Acceptance Testing Automation
Acceptance testing is a critical step in the software development process that verifies if a system meets business requirements and can be delivered to customers. It is the final stage of testing, following unit, integration, and system testing. Acceptance testing is a form of testing where the system is evaluated against a set of acceptance criteria to ensure it meets the required specifications. Once the system passes acceptance testing, it can be handed over to the stakeholders or deployed to a production environment.
Acceptance testing is typically carried out in an environment that closely mimics a production environment. Integration testing focuses on business, risk, contract, and user perspectives, while acceptance testing focuses on user scenarios. This type of testing is often executed in the form of black box testing, concentrating on the end-user experience. In the initial phase, requirements are converted into test scenarios or use cases, which are then validated during acceptance testing. If a product passes acceptance testing, it means that it meets the business requirements.
A test scenario may be divided into multiple user stories in an agile environment. Some user stories may be developed in the current sprint, while others may be developed in future sprints. This means that acceptance testing will fail at the end of every sprint, as many scenarios have not yet been developed. As a result, the same acceptance scenario must be run again, making acceptance testing an iterative process.
- Internal Acceptance Testing
- External Acceptance Testing
Internal acceptance testing, also known as alpha testing, is performed by a different testing team within the organization, typically in a development or testing environment. Once testing is completed, bugs are identified, and developers review and fix them before releasing an updated version. External acceptance testing, also known as beta testing or user acceptance testing, is performed by people outside the organization, such as beta testers or customers.
As previously mentioned, acceptance testing is an iterative process. Test scenarios are written and executed against the current build, and some scenarios will pass while others will fail as they may not have been fully developed. To improve the testing process, acceptance scenarios can be automated and added to the CI/CD pipeline. This reduces the amount of redundant work, as the manual QA team does not need to repeatedly execute the same scenarios after every sprint. Automation also allows for more time for the manual team to focus on other types of testing, such as smoke or exploratory testing.
Acceptance testing can involve a variety of teams, including project managers, business associates, management, sales, and more. The development methodology used by leading industries is Acceptance Test Driven Development (ATDD), which is similar to Behavior-Driven Development (BDD). In ATDD, for every new use case, the business associates, project managers, developers, and testers will discuss and write acceptance criteria. BDD scripts are then written and executed based on these criteria. If a script fails, developers will create a new script for the failed feature file or user story and rerun it. This process is repeated during every sprint cycle.
It is essential to note that acceptance testing involves non-technical teams, and as such, it is best to avoid using legacy automation tools like Selenium. These tools can require a significant amount of time to set up the infrastructure and framework, which can cause delays. When Selenium was more widely used, the QA team often lagged at least one sprint behind due to the time required to create automation scripts. The budget and timeframe to complete scenarios were also high, which resulted in lower quality output than expected. As the test cases count increases, the Selenium scripts can get overly complicated with many complex functions and scripts. A small change in one function can cause other test cases to fail. So over time, the automation team gets more frustrated with this, and we’ve seen cases where they even have to create multiple silos of the same framework to handle different types of automation.

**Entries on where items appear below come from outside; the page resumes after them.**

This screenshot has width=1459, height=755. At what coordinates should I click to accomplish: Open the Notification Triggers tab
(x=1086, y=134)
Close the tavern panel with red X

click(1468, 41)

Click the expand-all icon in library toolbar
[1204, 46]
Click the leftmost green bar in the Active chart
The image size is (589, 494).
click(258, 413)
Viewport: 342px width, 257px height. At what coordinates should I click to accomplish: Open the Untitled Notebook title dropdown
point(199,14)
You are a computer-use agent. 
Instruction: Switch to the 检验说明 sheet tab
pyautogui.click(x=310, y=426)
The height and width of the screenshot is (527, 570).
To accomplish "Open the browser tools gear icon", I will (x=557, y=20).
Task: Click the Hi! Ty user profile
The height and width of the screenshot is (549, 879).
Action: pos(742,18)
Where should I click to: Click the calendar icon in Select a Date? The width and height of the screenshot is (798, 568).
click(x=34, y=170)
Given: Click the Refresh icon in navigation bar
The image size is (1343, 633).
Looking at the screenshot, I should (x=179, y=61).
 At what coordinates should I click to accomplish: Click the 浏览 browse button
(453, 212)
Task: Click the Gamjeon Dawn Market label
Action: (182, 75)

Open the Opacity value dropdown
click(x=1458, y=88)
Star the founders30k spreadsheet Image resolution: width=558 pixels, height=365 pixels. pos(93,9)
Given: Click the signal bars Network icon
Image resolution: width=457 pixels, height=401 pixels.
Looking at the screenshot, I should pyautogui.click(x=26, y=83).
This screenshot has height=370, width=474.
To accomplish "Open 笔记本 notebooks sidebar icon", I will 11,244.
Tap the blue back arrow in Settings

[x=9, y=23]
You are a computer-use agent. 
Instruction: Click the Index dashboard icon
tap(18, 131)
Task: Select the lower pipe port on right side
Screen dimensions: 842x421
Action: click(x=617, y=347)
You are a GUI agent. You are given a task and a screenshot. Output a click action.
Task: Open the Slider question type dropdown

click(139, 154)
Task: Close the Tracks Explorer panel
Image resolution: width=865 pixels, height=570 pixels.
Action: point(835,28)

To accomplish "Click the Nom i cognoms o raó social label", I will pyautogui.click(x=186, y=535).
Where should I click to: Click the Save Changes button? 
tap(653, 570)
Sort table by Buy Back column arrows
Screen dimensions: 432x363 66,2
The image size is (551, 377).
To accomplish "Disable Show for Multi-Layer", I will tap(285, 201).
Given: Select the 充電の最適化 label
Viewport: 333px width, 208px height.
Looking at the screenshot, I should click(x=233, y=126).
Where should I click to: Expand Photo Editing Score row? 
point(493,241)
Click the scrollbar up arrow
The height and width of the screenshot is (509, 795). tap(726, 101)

Today, legacy tools are being replaced by no-code and low-code alternatives, which are faster and easier to set up, resulting in improved efficiency and output quality. testRigor is a perfect example of such a tool, helping software teams to write test scripts in plain English. Integrated AI technology automatically captures all possible locators, allowing users to refer to elements from a human perspective (ex: click “Add to cart” button). The entire automated test becomes an executable specification, opening up test creation and maintenance for the whole team: business members, product managers, and so on.
Using testRigor for acceptance testing automation drastically reduces the time and effort spent on test creation, fits into the BDD process out of the box, and allows different teams to collaborate and track development progress. The tool is cloud-hosted, so you don’t need to consider setting up and maintaining any infrastructure.
So how do you automate acceptance testing with testRigor? First, identify the acceptance testing scenarios, and describe them in plain English test steps, just as you would for a manual test case. Since you don’t need to include any element locators, the tests can be written even before the desired functionality is coded. Any given test should pass once the feature becomes available on an environment that you’re testing against.
For the execution of acceptance scenarios, effort and time play a vital role, as the current market strategy is “First to market.” To achieve this, testRigor provides significant help in ensuring quality and saving time.